Copy out the entries word for word, from the first line of the entries up to and including the line that contains "pyautogui.click(x=1025, y=37)".

***** EXERCISE MATERIAL

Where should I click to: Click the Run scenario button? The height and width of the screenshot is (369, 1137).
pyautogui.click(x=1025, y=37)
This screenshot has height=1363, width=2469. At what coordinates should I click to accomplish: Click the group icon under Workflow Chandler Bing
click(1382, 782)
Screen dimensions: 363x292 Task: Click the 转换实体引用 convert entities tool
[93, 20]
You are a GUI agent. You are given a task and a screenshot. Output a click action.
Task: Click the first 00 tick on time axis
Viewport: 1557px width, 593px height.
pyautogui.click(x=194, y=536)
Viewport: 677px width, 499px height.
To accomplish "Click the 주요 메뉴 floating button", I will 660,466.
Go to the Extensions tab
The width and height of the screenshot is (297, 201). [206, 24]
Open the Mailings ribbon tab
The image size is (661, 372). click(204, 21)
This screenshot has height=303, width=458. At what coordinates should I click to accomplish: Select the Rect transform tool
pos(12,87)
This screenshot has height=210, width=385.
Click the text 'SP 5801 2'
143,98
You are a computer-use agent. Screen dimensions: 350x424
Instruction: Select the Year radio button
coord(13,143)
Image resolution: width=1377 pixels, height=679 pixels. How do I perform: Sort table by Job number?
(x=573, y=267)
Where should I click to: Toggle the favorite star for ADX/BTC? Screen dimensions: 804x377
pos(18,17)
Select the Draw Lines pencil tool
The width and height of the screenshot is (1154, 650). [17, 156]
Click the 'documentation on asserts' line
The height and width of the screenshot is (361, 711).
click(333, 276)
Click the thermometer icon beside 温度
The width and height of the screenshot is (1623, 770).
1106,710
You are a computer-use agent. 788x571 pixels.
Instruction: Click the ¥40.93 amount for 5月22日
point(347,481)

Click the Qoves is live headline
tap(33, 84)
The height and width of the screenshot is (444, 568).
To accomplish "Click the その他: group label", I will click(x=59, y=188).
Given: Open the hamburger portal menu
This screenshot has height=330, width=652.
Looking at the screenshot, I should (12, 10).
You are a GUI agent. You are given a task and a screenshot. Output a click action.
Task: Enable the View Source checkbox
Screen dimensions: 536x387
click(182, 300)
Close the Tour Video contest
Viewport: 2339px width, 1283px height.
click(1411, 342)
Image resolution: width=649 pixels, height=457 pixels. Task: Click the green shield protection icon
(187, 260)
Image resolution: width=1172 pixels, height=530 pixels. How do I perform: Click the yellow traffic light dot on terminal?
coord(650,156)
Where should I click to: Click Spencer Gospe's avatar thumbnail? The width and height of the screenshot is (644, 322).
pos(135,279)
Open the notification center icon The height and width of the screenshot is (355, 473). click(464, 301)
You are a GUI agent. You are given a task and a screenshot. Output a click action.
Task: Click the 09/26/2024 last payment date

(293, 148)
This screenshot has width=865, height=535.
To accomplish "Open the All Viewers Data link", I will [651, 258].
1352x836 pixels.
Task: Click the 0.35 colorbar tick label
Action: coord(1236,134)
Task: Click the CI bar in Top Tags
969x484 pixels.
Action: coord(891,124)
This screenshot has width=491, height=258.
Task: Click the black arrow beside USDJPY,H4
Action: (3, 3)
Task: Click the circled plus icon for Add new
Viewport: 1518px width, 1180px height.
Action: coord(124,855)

**********

_PROBLEM SOLUTION_
Where should I click to: Click the Run scenario button? The height and width of the screenshot is (369, 1137).
pyautogui.click(x=1025, y=37)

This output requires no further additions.